REQUIRED WORK
Among the lines of the records below, copy those that hold the word "agent".

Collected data
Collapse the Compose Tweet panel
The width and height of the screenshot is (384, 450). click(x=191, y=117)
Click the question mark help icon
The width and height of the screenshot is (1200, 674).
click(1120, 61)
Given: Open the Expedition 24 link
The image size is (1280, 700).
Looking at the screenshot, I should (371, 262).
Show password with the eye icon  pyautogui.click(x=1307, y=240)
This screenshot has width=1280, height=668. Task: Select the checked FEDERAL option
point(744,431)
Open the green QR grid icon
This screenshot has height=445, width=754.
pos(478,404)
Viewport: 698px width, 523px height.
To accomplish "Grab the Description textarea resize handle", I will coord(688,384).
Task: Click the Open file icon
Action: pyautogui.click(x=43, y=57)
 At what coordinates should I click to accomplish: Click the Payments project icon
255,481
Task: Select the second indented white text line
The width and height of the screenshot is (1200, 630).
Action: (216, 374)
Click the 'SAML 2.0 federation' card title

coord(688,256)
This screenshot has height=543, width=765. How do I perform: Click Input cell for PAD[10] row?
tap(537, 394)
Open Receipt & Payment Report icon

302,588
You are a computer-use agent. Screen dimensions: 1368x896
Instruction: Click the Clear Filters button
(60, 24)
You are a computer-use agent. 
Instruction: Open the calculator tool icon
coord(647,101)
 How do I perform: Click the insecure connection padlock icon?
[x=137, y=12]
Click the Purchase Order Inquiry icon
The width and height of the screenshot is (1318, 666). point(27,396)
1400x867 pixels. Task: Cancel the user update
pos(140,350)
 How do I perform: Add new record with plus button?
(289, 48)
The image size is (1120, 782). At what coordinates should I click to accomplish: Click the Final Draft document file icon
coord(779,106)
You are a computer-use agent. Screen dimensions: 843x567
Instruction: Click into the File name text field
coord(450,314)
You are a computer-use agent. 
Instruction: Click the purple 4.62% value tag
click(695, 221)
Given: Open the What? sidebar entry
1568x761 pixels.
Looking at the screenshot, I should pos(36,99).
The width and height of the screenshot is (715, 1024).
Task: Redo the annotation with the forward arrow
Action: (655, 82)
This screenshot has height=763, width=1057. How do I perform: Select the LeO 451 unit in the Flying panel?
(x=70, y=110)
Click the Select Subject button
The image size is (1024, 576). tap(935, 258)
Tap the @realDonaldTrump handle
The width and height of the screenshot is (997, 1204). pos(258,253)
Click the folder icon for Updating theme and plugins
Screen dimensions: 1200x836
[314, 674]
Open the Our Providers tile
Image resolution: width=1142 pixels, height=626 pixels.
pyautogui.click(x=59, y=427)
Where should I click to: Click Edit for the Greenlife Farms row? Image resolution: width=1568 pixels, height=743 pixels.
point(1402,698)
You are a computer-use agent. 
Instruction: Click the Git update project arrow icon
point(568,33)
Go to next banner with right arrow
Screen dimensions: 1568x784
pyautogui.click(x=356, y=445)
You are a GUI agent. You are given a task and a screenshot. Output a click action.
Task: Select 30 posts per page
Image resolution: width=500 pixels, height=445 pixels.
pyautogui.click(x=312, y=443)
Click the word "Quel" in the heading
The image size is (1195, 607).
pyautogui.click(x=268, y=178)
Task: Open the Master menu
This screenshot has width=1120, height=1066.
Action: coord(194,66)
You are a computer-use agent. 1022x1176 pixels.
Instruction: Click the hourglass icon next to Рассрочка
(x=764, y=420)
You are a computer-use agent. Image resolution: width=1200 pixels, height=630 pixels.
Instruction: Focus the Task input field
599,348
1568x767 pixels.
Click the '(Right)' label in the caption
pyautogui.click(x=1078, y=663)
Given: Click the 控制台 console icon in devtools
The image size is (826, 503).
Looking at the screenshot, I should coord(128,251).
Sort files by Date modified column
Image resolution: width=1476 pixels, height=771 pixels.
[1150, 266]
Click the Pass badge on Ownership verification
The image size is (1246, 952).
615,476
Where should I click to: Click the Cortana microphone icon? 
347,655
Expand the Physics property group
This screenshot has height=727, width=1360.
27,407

OUTPUT FOR THIS TASK
You are a computer-use agent. Screen dimensions: 1368x896
You are a computer-use agent. 
You are a computer-use agent. Screen dimensions: 843x567
You are a computer-use agent. 
You are a computer-use agent. 
You are a GUI agent. You are given a task and a screenshot. Output a click action.
You are a computer-use agent. 1022x1176 pixels.
You are a computer-use agent. Image resolution: width=1200 pixels, height=630 pixels.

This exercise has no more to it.